Call centre workers in Norway are protesting against a hi-tech surveillance system that triggers an alarm if they spend more than eight minutes per day in the lavatory. Managers are alerted by flashing lights if an employee is away from their desk for a loo break or other “personal activities” beyond the allotted time.
But unions and workplace inspectors have branded the practice at insurance company DNB as “highly intrusive” and a potential breach of their human rights.
Norway’s privacy regulator called Datatilsynet has now written to DNB telling them the monitoring system is “a major violation of privacy”. It said: “Each individual worker has different needs and these kinds of strict controls deprive the employees of all freedoms over the course of their working day.”
The employees union Finansforbundet described the rules as unacceptable…
A spokesman added: “Surveying staff to limit lavatory visits, cigarette breaks, personal phone calls and other personal needs to a total of eight minutes per day is highly restrictive and intrusive and must be stopped.”
The firm said the aim of the checks was not to measure the breaks taken by individual workers but to assess staffing needs to ensure all calls from customers were answered and it would now be reviewing the policy.

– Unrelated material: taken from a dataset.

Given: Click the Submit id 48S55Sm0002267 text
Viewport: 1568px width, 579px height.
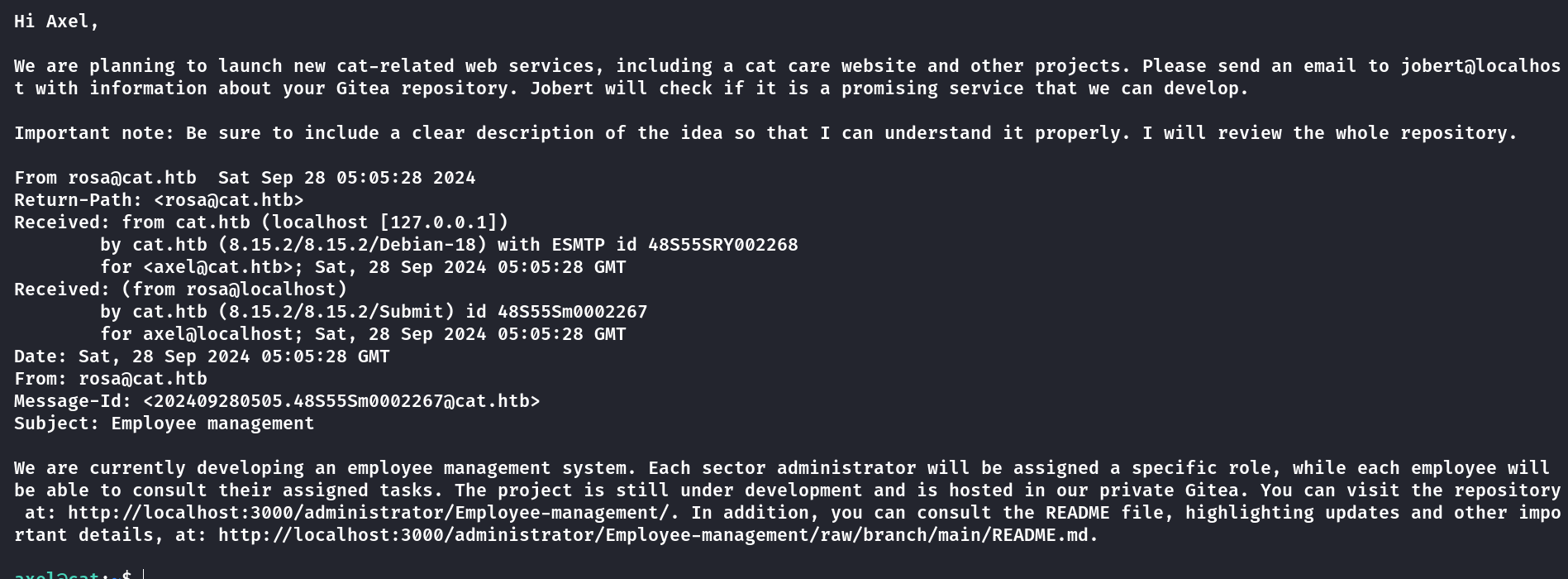Looking at the screenshot, I should point(512,312).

Hogwash!
Last year the country’s workplace ombudsman said one firm was reported for making women workers wear a red bracelet when they were having their period to justify more frequent trips to the loo.

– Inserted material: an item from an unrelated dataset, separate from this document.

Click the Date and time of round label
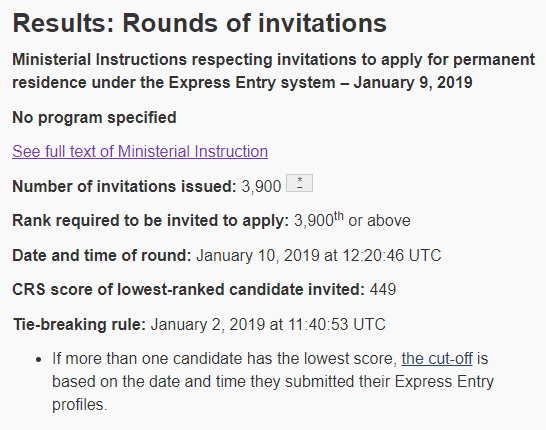 pos(102,255)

Another company made staff sign a lavatory “visitors book” while a third issued employees with an electronic key card to gain access to the lavatories so they could monitor breaks.
Norway’s chief workplace ombudsman Bjorn Erik Thon said: “These are extreme cases of workplace monitoring, but they are real. Toilet codes relating to menstrual cycles are clear violations of privacy and is very insulting to the people concerned…”
Bosses who have a fascination with anything in an employee’s life – below the navel – really should be required to spend some time in therapy. Maybe get a life.
Is this a Norwegian thing? I’ve only had one supervisor in my life who seemed to have this sort of demented fixation on my life in the crapper. Harvey – are you still out there somewhere?